Target date fund and IRA allocations
Most haved forgotten the devastation of 2008 when the typical IRA and 2010 TDF lost more than 30%. Target date funds are not all built alike. There is a wide range of risk at the target date among TDFs, ranging from 10% equity to 70% equity, with a cluster near 55% equity. In the following we examine the average TDF and the safest TDF to provide a range of potential losses. Although it went unnoticed, the SMART TDF Index, which is the safest, defended quite well in 2008, with only a single digit loss. The following graph summarizes this TDF and the industry.
The average TDF is about 55% in equities near the target date while the SMART Fund is less than 20%. Also most of the balance in the typical TDF is in long term (risky) bonds while SMART is in T-bills and TIPS. Note that these differences are all about risk management rather than timing.
Possible losses in 2020 target date funds and IRAs
It’s worth noting that when the 2010 TDFs lost more than 30% in 2008 they were 2 years away from the target date; beneficiaries in these funds were expected to retire in 2 years. That’s precisely where the 2020 funds are today – 2 years away from the target date.
The following table shows the history of U.S. stock market crashes and how much investors in 2020 funds and IRAs stand to lose if history repeats itself.
How much will 2020 TDFs and IRAs lose if a market crash repeats?
As you can see, potential losses on the typical 2020 TDF are at least 16% and could be as high as 50%, but the maximum loss on the low risk 2020 SMART fund is capped at 16%.
The following chart puts these losses into perspective by showing the return that it takes to recover from a specific loss. For example, you’ll need to earn 100% to recover from a 50% loss.
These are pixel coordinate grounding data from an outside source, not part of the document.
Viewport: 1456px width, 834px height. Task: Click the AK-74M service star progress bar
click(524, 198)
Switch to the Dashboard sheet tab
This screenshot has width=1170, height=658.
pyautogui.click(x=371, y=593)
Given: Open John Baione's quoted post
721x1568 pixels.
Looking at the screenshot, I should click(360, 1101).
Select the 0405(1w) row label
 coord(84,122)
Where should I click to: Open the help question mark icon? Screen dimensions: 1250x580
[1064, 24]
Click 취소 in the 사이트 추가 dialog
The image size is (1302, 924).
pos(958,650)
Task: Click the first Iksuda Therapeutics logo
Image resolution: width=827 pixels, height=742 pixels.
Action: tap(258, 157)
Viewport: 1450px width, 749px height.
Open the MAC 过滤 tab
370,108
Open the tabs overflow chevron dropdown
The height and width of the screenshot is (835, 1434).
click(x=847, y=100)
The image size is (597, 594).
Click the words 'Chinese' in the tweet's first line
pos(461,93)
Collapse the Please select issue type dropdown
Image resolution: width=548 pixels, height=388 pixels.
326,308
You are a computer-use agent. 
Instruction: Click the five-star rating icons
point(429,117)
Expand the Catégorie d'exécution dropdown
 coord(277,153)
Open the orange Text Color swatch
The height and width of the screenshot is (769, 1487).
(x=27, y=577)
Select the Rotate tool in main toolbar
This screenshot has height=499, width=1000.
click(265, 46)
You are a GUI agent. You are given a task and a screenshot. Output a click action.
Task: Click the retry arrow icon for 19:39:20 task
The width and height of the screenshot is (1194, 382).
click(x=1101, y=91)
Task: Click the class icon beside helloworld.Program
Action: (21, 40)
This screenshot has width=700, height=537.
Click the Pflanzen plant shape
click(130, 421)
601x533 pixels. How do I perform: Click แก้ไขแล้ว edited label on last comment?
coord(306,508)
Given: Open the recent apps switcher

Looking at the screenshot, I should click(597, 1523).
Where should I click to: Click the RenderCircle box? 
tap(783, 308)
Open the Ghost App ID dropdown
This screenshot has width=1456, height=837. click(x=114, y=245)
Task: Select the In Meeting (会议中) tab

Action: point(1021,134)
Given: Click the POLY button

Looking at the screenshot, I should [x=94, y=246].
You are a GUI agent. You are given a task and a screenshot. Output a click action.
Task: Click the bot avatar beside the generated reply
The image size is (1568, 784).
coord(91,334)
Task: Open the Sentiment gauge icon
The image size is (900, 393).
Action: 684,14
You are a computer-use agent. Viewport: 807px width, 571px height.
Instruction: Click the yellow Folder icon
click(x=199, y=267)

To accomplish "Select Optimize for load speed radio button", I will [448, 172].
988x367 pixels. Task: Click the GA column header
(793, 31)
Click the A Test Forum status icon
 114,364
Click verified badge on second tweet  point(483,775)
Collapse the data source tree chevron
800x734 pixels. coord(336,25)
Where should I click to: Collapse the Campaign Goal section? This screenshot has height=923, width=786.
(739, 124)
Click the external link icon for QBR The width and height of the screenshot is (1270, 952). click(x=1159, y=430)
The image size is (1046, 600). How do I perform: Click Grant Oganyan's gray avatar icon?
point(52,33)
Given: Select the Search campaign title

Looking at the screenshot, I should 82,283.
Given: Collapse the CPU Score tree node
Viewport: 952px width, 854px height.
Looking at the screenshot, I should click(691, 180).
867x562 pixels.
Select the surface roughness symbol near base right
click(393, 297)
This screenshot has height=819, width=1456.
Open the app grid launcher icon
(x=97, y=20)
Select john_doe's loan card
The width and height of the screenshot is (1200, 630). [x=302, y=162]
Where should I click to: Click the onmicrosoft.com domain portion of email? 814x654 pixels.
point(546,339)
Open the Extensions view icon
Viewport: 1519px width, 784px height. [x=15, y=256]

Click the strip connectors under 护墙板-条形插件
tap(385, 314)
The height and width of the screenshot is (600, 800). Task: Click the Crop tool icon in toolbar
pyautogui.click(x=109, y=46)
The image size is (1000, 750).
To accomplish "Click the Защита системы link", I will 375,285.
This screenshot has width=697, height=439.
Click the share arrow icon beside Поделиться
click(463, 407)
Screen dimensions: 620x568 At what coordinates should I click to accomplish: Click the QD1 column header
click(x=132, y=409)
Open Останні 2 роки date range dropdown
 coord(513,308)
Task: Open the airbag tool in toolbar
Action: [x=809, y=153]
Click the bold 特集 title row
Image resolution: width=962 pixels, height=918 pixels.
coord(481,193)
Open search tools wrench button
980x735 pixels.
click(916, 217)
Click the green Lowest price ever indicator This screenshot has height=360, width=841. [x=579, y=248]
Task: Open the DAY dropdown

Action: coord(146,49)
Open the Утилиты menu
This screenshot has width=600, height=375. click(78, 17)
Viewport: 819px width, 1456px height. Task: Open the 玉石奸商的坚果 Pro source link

So you’ve been alerted. Some will recover but many will not. Those near retirement will not recover. Let’s take a look at how long your remaining savings might last following a market crash.
How long will post-crash leftovers last?
We’ve run analyses on the 4 worst market crashes, hypothetically investing in the two different TDFs: Average TDF (also IRA) and SMART (SLGP) TDF. The perspective is that a beneficiary with a $1 million TDF or IRA account is retiring when the crash occurs and then withdraws, investing in Treasury bills. This beneficiary uses the 4% Spending Rule designed to make his savings last. The following table and graphs summarize the fate of this beneficiary.
The length of time that remaining savings last is a function of the amount lost and the subsequent return on safe investments, namely Treasury bills.
Even if you stay in the market, it takes decades to recover, as shown in the following exhibit:
There is a well-documented Risk Zone that spans the transition from working life to retirement. Losses in the Risk Zone are devastating because account balances are at their highest and “Sequence of Return Risk” reduces the length of time that savings will last. There are currently 75 million Baby Boomers in the Risk Zone. Many are invested in target funds and Individual Retirement Accounts (IRAs) that are 55% in equities with the balance in risky long term bonds. The next market crash will be exceptionally ugly in its impact on so many people. It may take a while -- like 15 years or so after the next crash -- for these people to run out of money, but they will eventually become society’s burden.
The current Baby Boomer demographic bubble exacerbates the repercussions of the next market crash, and this bubble will last 20 years so the odds of a crash in that timeframe are high. Boomers really should get out of the way and move to safety.